#' External Validation of logistic prediction models in
#' multiply imputed datasets
#'
#' \code{mivalext_lr} External validation of logistic prediction models
#'
#' @param data.val Data frame with stacked multiply imputed validation datasets.
#' The original dataset that contains missing values must be excluded from the
#' dataset. The imputed datasets must be distinguished by an imputation variable,
#' specified under impvar, and starting by 1.
#' @param data.orig A single data frame containing the original dataset
#' that was used to develop the model. Used to estimate the original regression
#' coefficients in case lp.orig is not provided.
#' @param nimp A numerical scalar. Number of imputed datasets. Default is 5.
#' @param impvar A character vector. Name of the variable that distinguishes the
#' imputed datasets.
#' @param formula A formula object to specify the model as normally used by glm.
#' @param lp.orig Numeric vector of the original coefficient values that are
#' externally validated.
#' @param cal.plot If TRUE a calibration plot is generated. Default is FALSE.
#' @param plot.indiv This argument is deprecated; please use plot.method instead.
#' @param val.check logical vector. If TRUE the names of the predictors of the LP
#' are provided and can be used as information for the order of the coefficient
#' values as input for lp.orig. If FALSE (default) validation procedure is executed
#' with coefficient values fitted in the order as used under lp.orig.
#' @param g A numerical scalar. Number of groups for the Hosmer and
#' Lemeshow test. Default is 10.
#' @param groups_cal A numerical scalar. Number of groups used on the calibration plot.

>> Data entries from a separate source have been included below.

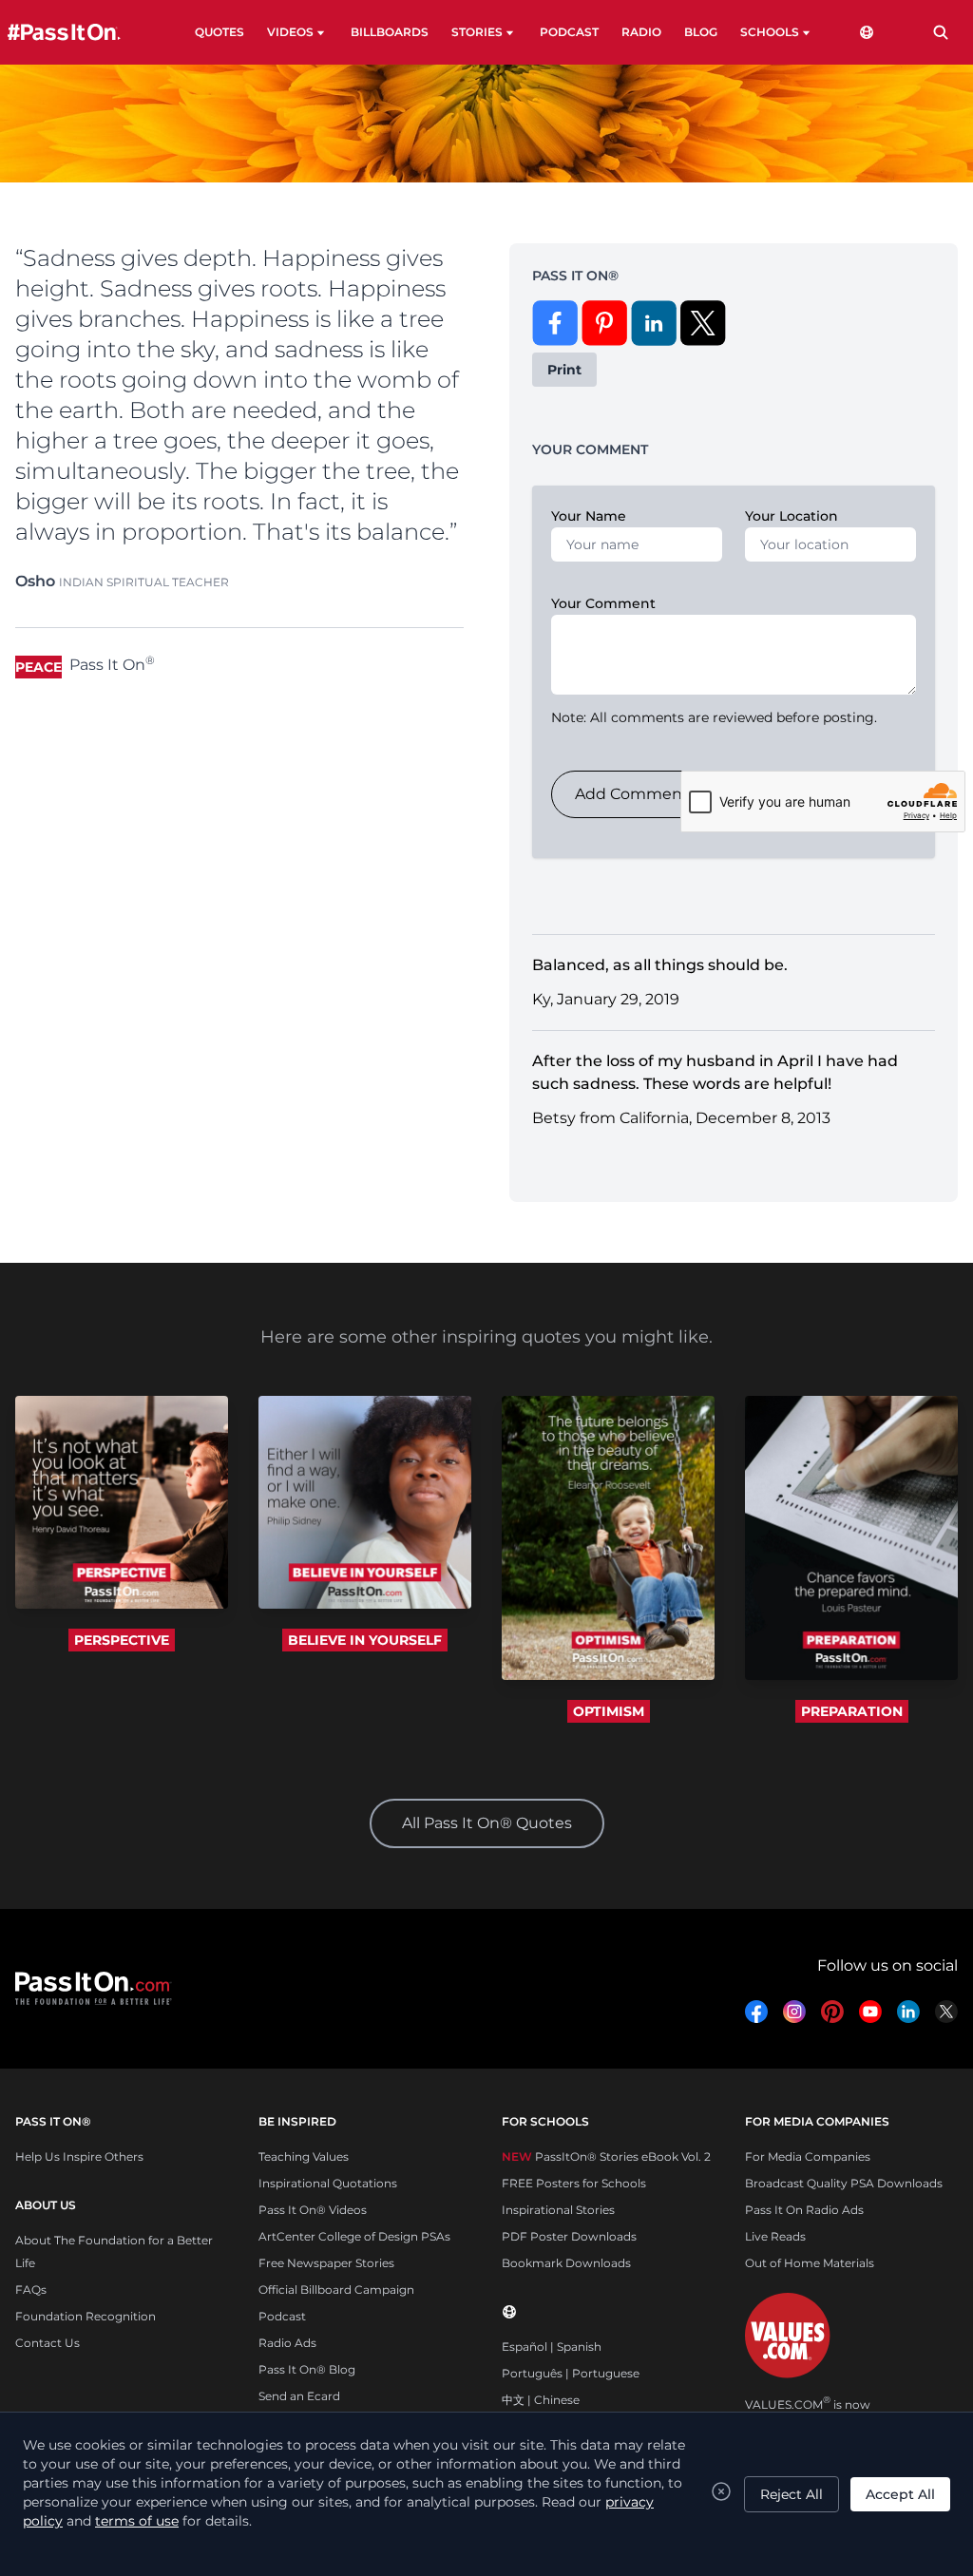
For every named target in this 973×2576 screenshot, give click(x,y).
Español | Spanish (551, 2346)
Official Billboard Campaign (336, 2289)
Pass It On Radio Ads (804, 2210)
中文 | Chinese (541, 2400)
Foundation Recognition (85, 2316)
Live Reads (775, 2236)
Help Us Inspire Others (79, 2156)
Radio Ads (287, 2343)
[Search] (940, 32)
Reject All (791, 2494)
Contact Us (47, 2343)
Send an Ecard (299, 2396)
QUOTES (219, 32)
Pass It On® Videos (312, 2210)
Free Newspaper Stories (326, 2263)
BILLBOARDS (390, 32)
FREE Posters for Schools (574, 2183)
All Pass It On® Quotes (487, 1823)
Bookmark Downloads (566, 2263)
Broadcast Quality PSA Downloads (844, 2183)
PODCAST (569, 32)
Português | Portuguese (570, 2373)
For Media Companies (807, 2156)
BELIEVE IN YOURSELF (365, 1640)
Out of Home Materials (809, 2263)
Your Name (588, 516)
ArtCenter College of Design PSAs (354, 2236)
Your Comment (603, 603)
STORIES (477, 32)
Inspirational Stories (558, 2210)
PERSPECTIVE (121, 1640)
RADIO (641, 32)
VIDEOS (290, 32)
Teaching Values (303, 2156)
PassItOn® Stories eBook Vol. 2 (606, 2156)
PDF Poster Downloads (569, 2236)
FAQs (31, 2289)
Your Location (791, 516)
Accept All (900, 2494)
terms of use (137, 2520)
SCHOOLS (769, 32)
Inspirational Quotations (327, 2183)
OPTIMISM (608, 1711)
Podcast (282, 2316)
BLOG (700, 32)
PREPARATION (852, 1711)
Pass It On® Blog (306, 2369)
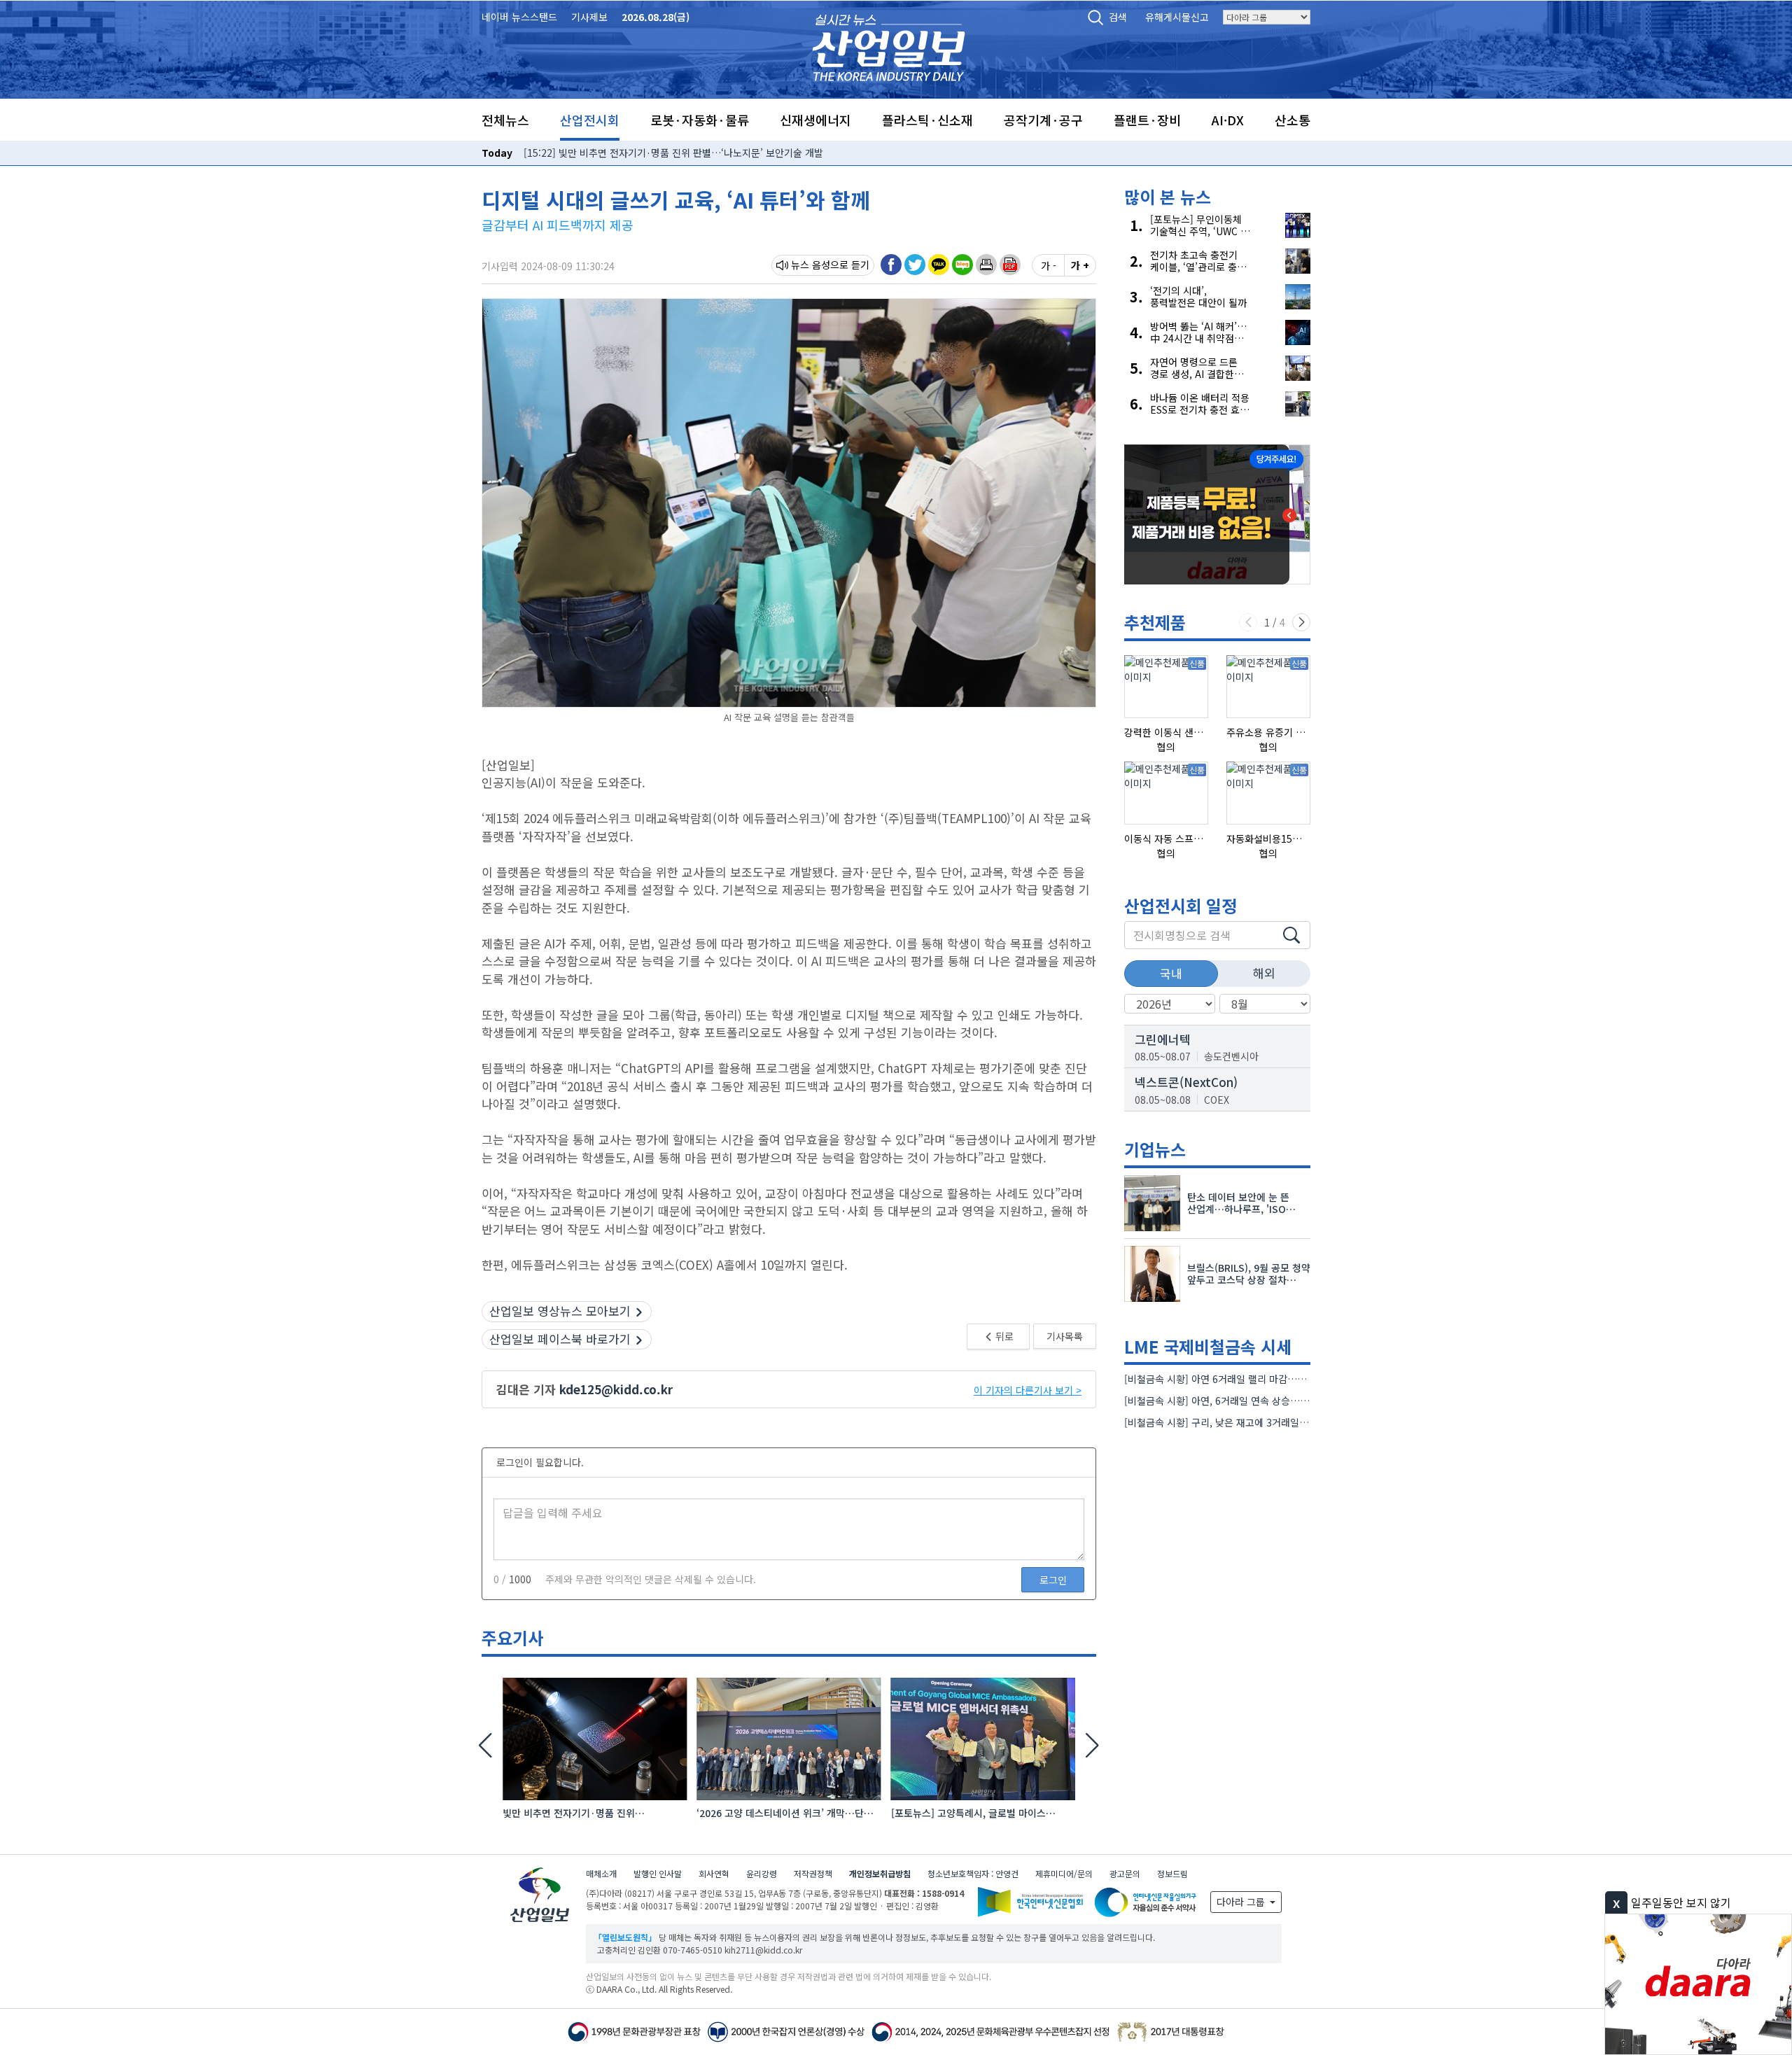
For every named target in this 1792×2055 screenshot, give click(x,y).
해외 (1264, 972)
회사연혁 (714, 1873)
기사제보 (589, 17)
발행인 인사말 (658, 1873)
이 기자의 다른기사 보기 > (1028, 1390)
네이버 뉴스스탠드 (519, 17)
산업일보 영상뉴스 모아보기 (560, 1310)
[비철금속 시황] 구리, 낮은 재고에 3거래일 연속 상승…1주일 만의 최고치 (1275, 1422)
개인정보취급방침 (880, 1873)
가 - (1048, 265)
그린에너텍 (1163, 1039)
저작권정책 (813, 1873)
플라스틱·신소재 (927, 120)
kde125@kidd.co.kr (616, 1389)
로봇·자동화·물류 (699, 120)
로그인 (1053, 1580)
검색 (1118, 17)
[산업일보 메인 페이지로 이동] (888, 46)
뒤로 (1003, 1336)
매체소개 (601, 1873)
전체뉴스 (505, 120)
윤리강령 (761, 1873)
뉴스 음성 (810, 265)
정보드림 (1172, 1873)
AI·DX (1228, 120)
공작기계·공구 (1043, 120)
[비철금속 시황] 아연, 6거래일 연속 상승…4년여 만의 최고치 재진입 (1264, 1401)
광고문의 (1125, 1873)
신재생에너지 (815, 120)
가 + (1080, 265)
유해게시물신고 (1177, 17)
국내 (1171, 973)
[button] (986, 264)
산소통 (1292, 120)
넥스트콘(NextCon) (1186, 1081)
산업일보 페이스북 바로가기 (560, 1338)
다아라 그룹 (1242, 1902)
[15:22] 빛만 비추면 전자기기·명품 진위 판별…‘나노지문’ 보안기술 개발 (673, 153)
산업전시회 (590, 120)
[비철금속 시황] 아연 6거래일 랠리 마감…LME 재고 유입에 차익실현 (1265, 1379)
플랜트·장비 (1147, 120)
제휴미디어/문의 (1064, 1873)
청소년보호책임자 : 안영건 (972, 1873)
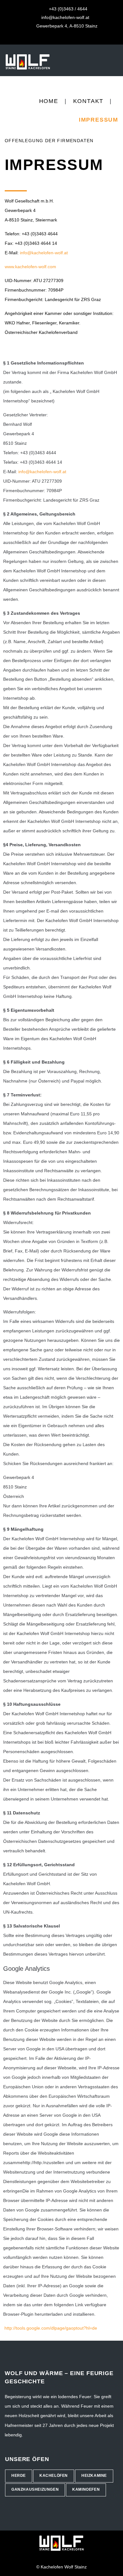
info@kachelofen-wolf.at (44, 252)
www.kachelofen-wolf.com (30, 266)
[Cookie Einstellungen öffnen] (11, 2568)
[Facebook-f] (57, 36)
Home (48, 101)
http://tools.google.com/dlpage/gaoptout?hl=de (50, 2328)
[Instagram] (66, 36)
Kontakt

#' Default is 10. If the range of predicted probabilities is low, less than 10 groups
#' can be chosen.
#' @param plot.method If "mean" one calibration plot is generated, first taking the
#' mean of the linear predictor values across the multiply imputed datasets (default), if
#' "individual" the calibration plot in each imputed dataset is plotted,
#' if "overlay" calibration plots from each imputed datasets are plotted in one figure.
#'
#' @details The following information of the externally validated model is provided:
#' \code{calibrate} with information of \code{pooled_int} and \code{pooled_slope} that is
#' the pooled linear predictor (LP), after the LP is freely estimated in each external imputed
#' dataset \code{Outcome ~ a + LP} (provides information about miscalibration in intercept
#' and slope), \code{pooled_offset_int} as \code{Outcome ~ a + offset(LP)} and
#' \code{pooled_offset_slope} as \code{Outcome ~ a + LP + offset(LP)} with information
#' about miscalibration in intercept and slope separately by using an offset procedure
#' (see Steyerberg, p. 300), \code{coef_pooled} with the pooled coefficients when the model
#' is freely estimated in imputed datasets, \code{ROC} pooled ROC curve (back transformed
#' after pooling log transformed ROC curves), \code{R2} pooled Nagelkerke R-Square value
#' (back transformed after pooling Fisher transformed values), \code{HLtest} pooled Hosmer
#' and Lemeshow Test (using function \code{pool_D2}). In addition information is provided about
#' \code{nimp}, \code{impvar}, \code{formula}, \code{val_ckeck}, \code{g} and \code{coef_check}.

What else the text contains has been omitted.